#### Text under study

Which Methods of Food Storage are Correct?

I’d like to take a few moments to share with you not only what they are, but also the pros and cons of each of them. That way you’re able to decide for yourself which food storage method is best for you. This isn’t a comprehensive guide to food storage, but instead, an overview of which methods of food storage is correct. The main goal is to avoid food spoilage, so let’s check out these methods!

Which Methods of Food Storage are Correct?

Canning

How many of you remember licking your chops while watching your grandmother or mother canning delicious jams and jellies, applesauce, and vegetables while you were growing up? Maybe some of you still continue with this practice today? Canning is a cost-effective food preservation method that has been practiced for centuries. Canned foods make for wonderful gifts, especially around Christmas time. Another benefit of this method is that you can get 1 to 5 years out of canned foods depending on what you’ve canned. Now, the USDA states one year, I get it. I admit I have eaten peaches that were 4 years old. They were still sealed and tasted great. I used a Presto Pressure Canner for many years and then I saved up for an All-American Pressure Canner. The Ball Water Bath Canner shown is the one I have been using for the last few years. After taking my Master Canning and Preserving Class I purchased this one, The Ball Electric Water Bath Canner.

########
#### Data for analysis

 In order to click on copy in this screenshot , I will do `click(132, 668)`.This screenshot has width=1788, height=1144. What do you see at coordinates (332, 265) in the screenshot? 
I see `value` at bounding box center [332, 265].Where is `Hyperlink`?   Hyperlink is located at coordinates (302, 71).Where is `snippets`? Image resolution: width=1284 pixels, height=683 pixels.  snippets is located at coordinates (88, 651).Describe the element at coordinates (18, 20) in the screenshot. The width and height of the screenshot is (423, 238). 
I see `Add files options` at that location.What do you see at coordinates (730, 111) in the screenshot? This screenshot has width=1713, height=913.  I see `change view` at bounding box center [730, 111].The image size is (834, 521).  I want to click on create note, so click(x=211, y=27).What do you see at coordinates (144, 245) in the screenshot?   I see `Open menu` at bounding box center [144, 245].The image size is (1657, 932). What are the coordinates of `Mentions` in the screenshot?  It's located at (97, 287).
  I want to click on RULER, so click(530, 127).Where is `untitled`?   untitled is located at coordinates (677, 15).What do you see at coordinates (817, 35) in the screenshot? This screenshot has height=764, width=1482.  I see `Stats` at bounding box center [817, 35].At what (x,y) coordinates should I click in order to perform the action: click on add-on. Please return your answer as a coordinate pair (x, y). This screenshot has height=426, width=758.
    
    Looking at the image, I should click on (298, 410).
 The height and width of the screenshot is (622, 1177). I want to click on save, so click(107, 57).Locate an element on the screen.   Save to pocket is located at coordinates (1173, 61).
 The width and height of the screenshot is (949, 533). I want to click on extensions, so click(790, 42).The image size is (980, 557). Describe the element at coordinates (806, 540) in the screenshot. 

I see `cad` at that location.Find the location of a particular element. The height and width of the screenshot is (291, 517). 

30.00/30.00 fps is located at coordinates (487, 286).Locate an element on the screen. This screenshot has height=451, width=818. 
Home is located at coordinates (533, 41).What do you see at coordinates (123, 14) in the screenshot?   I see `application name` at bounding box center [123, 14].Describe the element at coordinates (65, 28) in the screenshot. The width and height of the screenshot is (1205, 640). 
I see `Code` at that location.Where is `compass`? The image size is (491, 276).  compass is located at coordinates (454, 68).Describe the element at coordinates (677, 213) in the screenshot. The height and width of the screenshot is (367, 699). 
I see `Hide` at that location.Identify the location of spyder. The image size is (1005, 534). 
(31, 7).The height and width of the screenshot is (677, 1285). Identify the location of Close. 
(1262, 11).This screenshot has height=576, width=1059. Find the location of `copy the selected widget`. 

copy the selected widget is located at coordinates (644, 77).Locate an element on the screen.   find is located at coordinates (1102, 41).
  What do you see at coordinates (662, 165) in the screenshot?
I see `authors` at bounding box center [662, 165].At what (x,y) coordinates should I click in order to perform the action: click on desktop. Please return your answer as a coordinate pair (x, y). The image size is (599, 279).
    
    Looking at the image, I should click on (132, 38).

########

● **What this exercise asks**:
A – According to the food storage text, why does it present the pros and cons of each storage method?
B – Which canner does the food storage text say was purchased after the Master Canning and Preserving Class?

● **Expected responses**:
A – It gives the pros and cons so readers can decide for themselves which food storage method is best for them.

B – The Ball Electric Water Bath Canner.